They said it
“Washington poses a risk because of one party’s control and the anti-capitalist policies of its most progressive members. My hope is that the narrow majorities render radical legislation less likely.”
In his latest memo, Oaktree’s Howard Marks outlines why he’s not calling the top of the market.
The California Public Employees’ Retirement System is prioritising lower-fee structures. The pension committed about $4.3 billion to PE between September and the end of January, of which only $900 million was via fund investments, sister title Buyouts reports. It committed $2 billion to five customised investment accounts and the remainder to co-investments. PE head Greg Ruiz, tasked with rebooting the $30.8 billion PE programme, told the investment committee last September that these structures would be the primary way to increase cost efficiency.
Its neighbour, the California State Teachers’ Retirement System, has done similar. The fund committed $4.4 billion to PE in H2 2020, of which $2.2 billion went to direct co-investments or co-investment funds, as it looks to bring more investment capability in-house.
CalPERS on SPACs
Asked about the SPAC phenomenon at its investment committee meeting on Monday, CalPERS’ interim CIO Dan Bienvenue said the area was fraught with potential misalignment and governance issues. Steve McCourt of the pension’s investment consultant, Meketa, also noted that the vehicles were adding to pricing pressure in the private markets. His concerns may be justified: half of the capital raised for SPACs is chasing the same deals as buyout shops, per Bain & Co.

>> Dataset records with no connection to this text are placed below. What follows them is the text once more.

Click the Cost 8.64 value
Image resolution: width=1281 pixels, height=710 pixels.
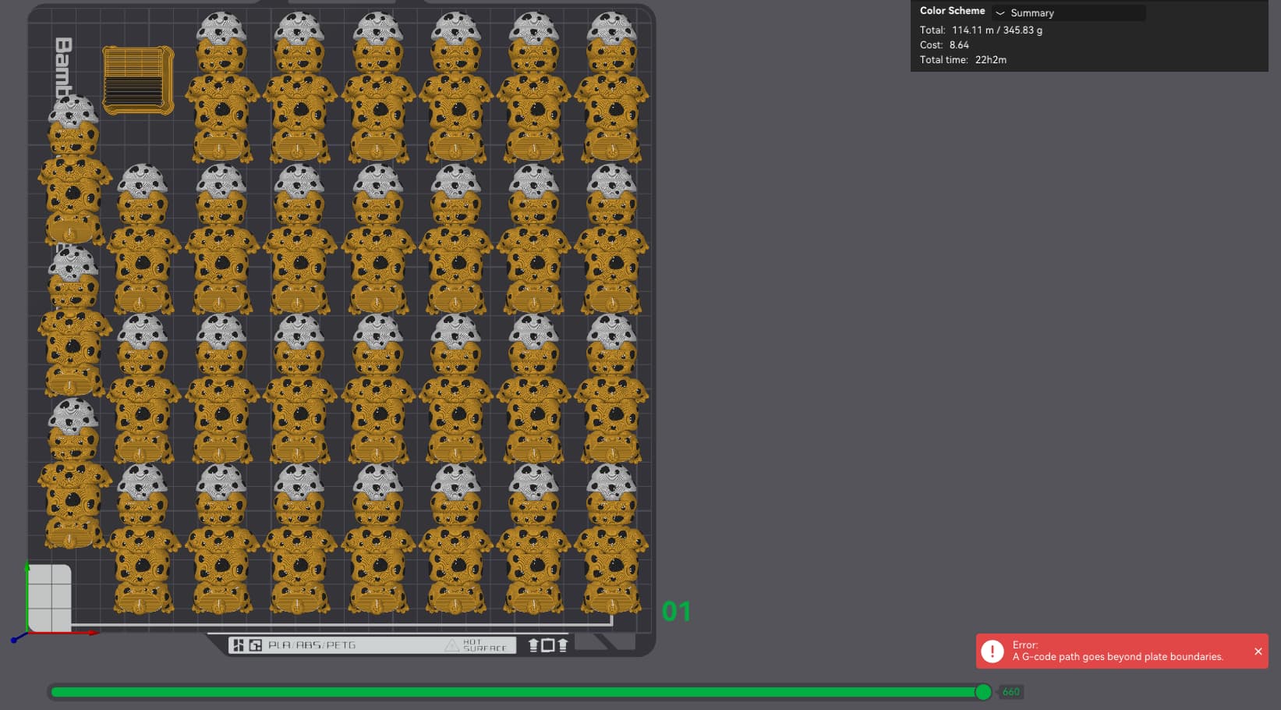pos(959,44)
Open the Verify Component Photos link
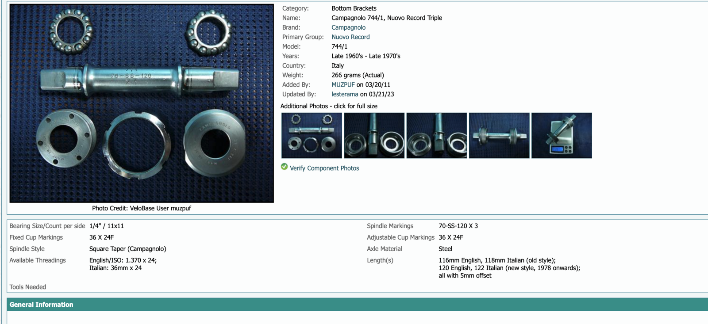This screenshot has height=324, width=708. pyautogui.click(x=324, y=168)
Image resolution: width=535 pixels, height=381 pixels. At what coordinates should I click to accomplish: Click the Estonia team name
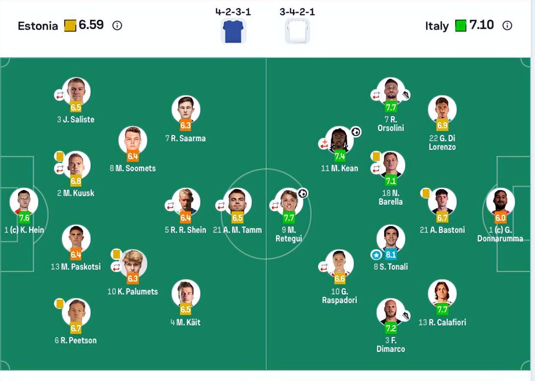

Though the strategy has yet to take off in Europe, industry participants expect a busier 2021 for SPACs in the region, PEI reports. Here are some key takeaways:
- UK listing requirements that render the market unsuitable for SPACs are under government review and could be tweaked.
- Amsterdam will be London’s biggest rival for SPAC market share thanks to a capital market-friendly reputation and US-style listing rules.
- SPACs are also pricing in Paris and Frankfurt, with the Nordics another potential contender.
More spinout news
Hamilton Lane‘s Brazil team spun out last summer and is set to launch a secondaries fund, sister title Secondaries Investor reports. Signal Capital is seeking $400 million for the fund, which will target LP stakes and GP-led deals in the Brazilian market. It is also planning to partner with global secondaries firms to help them carry out due diligence and monitor GP-led investments in the region.
LatAm warms to PE
An unusually high proportion of CD&R‘s latest buyout fund came from Latin American investors. LPs in the region committed $1.2 billion to Fund XI, which held its final close on $16 billion last month, per a Tuesday statement from advisory firm HMC Itajubá. Andean LPs accounted for 74 percent, with Brazil and Mexico contributing 16.6 percent and 9.3 percent respectively. A series of regulatory changes in recent years have bolstered LatAm pension appetites for alternative assets, as PEI explored in 2019.
Institution: Maine Public Employees Retirement System
Headquarters: Augusta, US
AUM: $16.6 billion
Allocation to alternatives: 46.1%
Maine Public Employees Retirement System approved $55 million of commitments to a pair of private equity funds at its March board meeting, a contact at the pension told Private Equity International.
The $16.6 billion US public pension has a 15 percent target allocation to private equity that currently stands at 17.6 percent.
MainePERS’ recent fund commitments have focused on North American funds, predominantly targeting investments in the TMT sector.